Este verano he leído el libro 'Nexus', de Yuval Noah Harari, donde, entre muchos conceptos, se invita al lector a considerar el acrónimo IA como Inteligencia Ajena, en vez de Inteligencia Artificial. El autor lo plantea desde la base que los algoritmos evolucionan, se hacen más inteligentes, cada vez menos dependientes de los diseños humanos, y van camino de superar con creces la inteligencia humana.
A esta rápida evolución de la IA hay que añadir la cada vez mayor IH, acrónimo que podríamos acuñar para la ignorancia humana. Cada vez tenemos menor pensamiento crítico, generalizamos y no nos metemos en el detalle de las cosas, rechazamos perspectivas que desafían nuestros propios puntos de vista, y experimentamos una falta de curiosidad por las cosas. Todo esto nos lleva a una creciente ignorancia, y, por ende, una mayor dependencia de la IA para obtener respuestas.

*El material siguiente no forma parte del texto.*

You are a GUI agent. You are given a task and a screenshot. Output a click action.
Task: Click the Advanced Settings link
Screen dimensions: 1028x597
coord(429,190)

La industria del agua es especialmente vulnerable a este auge de la IA y de la IH. Por un lado, estamos incorporando al sector menos talento del que estamos jubilando: un 32,5% de los trabajadores del sector en España tienen más de 58 años, mientras que los menores de 30 años solo suponen el 14,5%. O, dicho de otro modo, el 85,5% de la fuerza laboral del sector tiene más de 30 años.
Solo las nuevas generaciones podrán hacer que la Inteligencia Artificial no se convierta en Ajena y acabe dictando el futuro del sector del agua
Por otro lado, la transformación digital del sector en España está experimentando un empuje gracias al PERTE de digitalización de agua, con una inversión de más de 4.000 millones de euros (2022-2026). Se está invirtiendo en tecnologías para el monitoreo y recolección de datos, para el análisis predictivo y apoyo a la decisión, para aumentar la participación ciudadana y mejorar la gobernanza, y para aumentar la eficiencia y optimización de los recursos.
Sin embargo, no estamos incidiendo lo suficiente en algo fundamental: la tecnología (por ahora) está al servicio del ser humano. Y este, siendo inmensa mayoría nacido en el siglo pasado, es mucho más reacio a los cambios culturales, organizativos y estratégicos que han de darse en el sector para poder conseguir los resultados que se esperan de la explotación de dichas tecnologías. Y ocurre tanto en el sector público como en el privado. La promesa de la IA es tremenda, pero para llevarla a cabo hay que saber orientarla, darle buenos datos, estructurados y fiables, y un marco de referencia para obtener el resultado esperado. Y esto no es sencillo.
Caemos recurrentemente en el error de fiar todo a la tecnología. Y nos olvidamos de las personas. Ya en 2022, el PERTE de digitalización del agua destinó únicamente cinco millones de euros para impulsar el desarrollo de capacidades para asegurar una correcta implantación, uso y mantenimiento de todas estas tecnologías. En la segunda convocatoria, en el ciclo urbano del agua, de trescientos millones de euros, solo se previeron partidas para la formación entre uno y diez millones de euros. Es decir, un 3% en el mejor de los casos.
Estamos generando la tormenta perfecta. Más tecnología que nos debe decir lo que tenemos que hacer, y menos personas con la capacidad de cambiar las preguntas para obtener nuevas y mejores respuestas.
Concluyo con una frase atribuida a Albert Einstein: «Si yo tuviera una hora para resolver un problema y mi vida dependiera de la solución, yo gastaría los primeros 55 minutos para determinar la pregunta apropiada, porque una vez supiera la pregunta correcta podría resolver el problema en menos de cinco minutos». Propongo que invirtamos en las personas, y sobre todo en las nuevas generaciones. Son ellos y ellas quienes pueden combatir la ignorancia humana con más formación, con pensamiento crítico, con evaluación de la información, con perspectiva y con un profundo sentimiento de curiosidad. Y solo ellas podrán hacer que la Inteligencia Artificial no se convierta en Ajena y acabe dictando el futuro del sector del agua.